RDC: la Monusco a assisté les FARDC pour protéger Goma, affirme le ministre de la Défense

Vice-premier ministre de la défense et des anciens combattants, Alexandre Luba Ntambo le25/03/2012 au centre supérieur militaire(CSM) à Kinshasa à l’occasion du deuxième séminaire sur la réforme de l’armée. Radio Okapi/ Ph. John Bompengo

Le vice-Premier ministre et ministre de la Défense, Alexandre Luba Thambo, reconnait que la Monusco est intervenue sur le terrain des affrontements entre les Forces armées de la RDC et les rebelles du M23 autour de Goma mais dans les limites de sa mission. Il s’exprimait au sénat, lundi 3 décembre, où il répondait à une question orale avec débat sur la guerre au Nord Kivu.

«Je ne vais pas défendre la Monusco mais je vais rappeler qu’elle opère, selon charte des Nations unies sur le chapitre VI qui l’appelle à maintenir la paix et non sur le chapitre VII qui lui demande d’imposer la paix. A ce moment là, la manière d’agir est beaucoup plus compliquée. Dans les opérations que nous avons eues, nous avons bénéficié de l’assistance de la Monusco dans le volet où chaque fois la population civile était concernée», a affirmé Alexandre Luba Thambo.

Le vice-Premier ministre et ministre de la Défense a indiqué que la mission onusienne est limitée dans les politiques d’engagement de ses forces sur le terrain de conflit. Il a tenu à apporter cette information, selon lui, pour ne pas préjudicier les relations entre le gouvernement congolais et la Monusco.

Des voix s’étaient élevées après la prise de la ville de Goma par le M23 pour accuser la Monusco de passivité. Le porte-parole de la Monusco, Madnodge Mounoubai avait alors expliqué que les casques bleus n’étaient pas restés inactifs face à l’avancée des rebelles.

«Le verrou de protection de Goma était mis en place avec les FARDC. Et la Monusco a mis ses moyens célestes et terrestres à la disposition de l’armée congolaise dans ses actions. Et aujourd’hui, si vous constatez, les FARDC ne sont plus à Goma et nous ne pouvons pas soutenir des gens qui n’y sont plus », avait déclaré Madnodge Mounoubai.

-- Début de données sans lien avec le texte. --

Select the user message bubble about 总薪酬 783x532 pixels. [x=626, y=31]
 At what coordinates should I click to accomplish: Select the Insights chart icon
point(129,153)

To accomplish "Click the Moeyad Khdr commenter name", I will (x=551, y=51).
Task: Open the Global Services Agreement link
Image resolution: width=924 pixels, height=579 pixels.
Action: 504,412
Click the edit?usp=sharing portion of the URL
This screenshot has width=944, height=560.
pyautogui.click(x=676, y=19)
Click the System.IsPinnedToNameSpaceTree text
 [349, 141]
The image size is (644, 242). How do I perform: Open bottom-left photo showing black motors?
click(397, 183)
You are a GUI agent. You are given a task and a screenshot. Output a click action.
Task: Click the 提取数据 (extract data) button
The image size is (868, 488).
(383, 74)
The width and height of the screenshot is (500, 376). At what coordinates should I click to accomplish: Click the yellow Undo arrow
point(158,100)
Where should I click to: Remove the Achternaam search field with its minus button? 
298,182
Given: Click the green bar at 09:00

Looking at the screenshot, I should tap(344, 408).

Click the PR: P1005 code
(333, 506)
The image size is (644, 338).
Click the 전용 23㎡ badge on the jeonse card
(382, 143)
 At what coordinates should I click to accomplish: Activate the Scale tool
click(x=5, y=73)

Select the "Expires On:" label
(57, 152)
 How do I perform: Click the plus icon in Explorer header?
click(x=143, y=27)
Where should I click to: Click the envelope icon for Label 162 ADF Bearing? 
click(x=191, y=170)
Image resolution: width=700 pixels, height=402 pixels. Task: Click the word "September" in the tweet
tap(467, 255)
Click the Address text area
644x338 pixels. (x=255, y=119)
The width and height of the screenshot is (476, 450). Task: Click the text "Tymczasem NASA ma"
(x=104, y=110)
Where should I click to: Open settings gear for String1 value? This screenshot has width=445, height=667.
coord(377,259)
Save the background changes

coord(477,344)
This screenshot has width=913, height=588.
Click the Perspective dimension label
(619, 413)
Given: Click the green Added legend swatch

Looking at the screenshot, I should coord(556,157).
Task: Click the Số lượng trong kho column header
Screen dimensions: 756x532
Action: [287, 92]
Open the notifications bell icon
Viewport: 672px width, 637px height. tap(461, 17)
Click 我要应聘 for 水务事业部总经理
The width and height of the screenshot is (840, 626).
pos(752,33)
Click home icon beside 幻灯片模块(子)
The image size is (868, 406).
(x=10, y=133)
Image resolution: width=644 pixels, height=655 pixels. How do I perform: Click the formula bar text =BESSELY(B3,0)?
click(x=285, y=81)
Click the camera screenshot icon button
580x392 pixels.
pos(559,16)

« La Monusco ne prétend pas soutenir le gouvernement congolais mais elle supporte le gouvernement congolais », avait indiqué Madnodje Mounoubai.

Le sénateur She Okitundu, auteur de la question orale, a estimé nécessaire que le mandat de la Monusco soit requalifié en RDC. Selon lui, la mission onusienne n’a pas réussi à protéger la population civile comme le lui recommande le mandat que lui a confié le conseil de sécurité.

«Depuis l’entrée du M23 dans Goma, vous avez vu le déplacement des populations qui meurent de faim. Le gouvernement de la République étant incapable de protéger la population, la Monusco devait entrer en action pour la protéger », a estimé Shé Okitundu.

Le sénateur a également accusé les rebelles du M23 de plusieurs exactions à Goma dont des exécutions sommaires, des violations sexuelles, des recrutements d’enfants et attaques contre le personnel de la Monusco.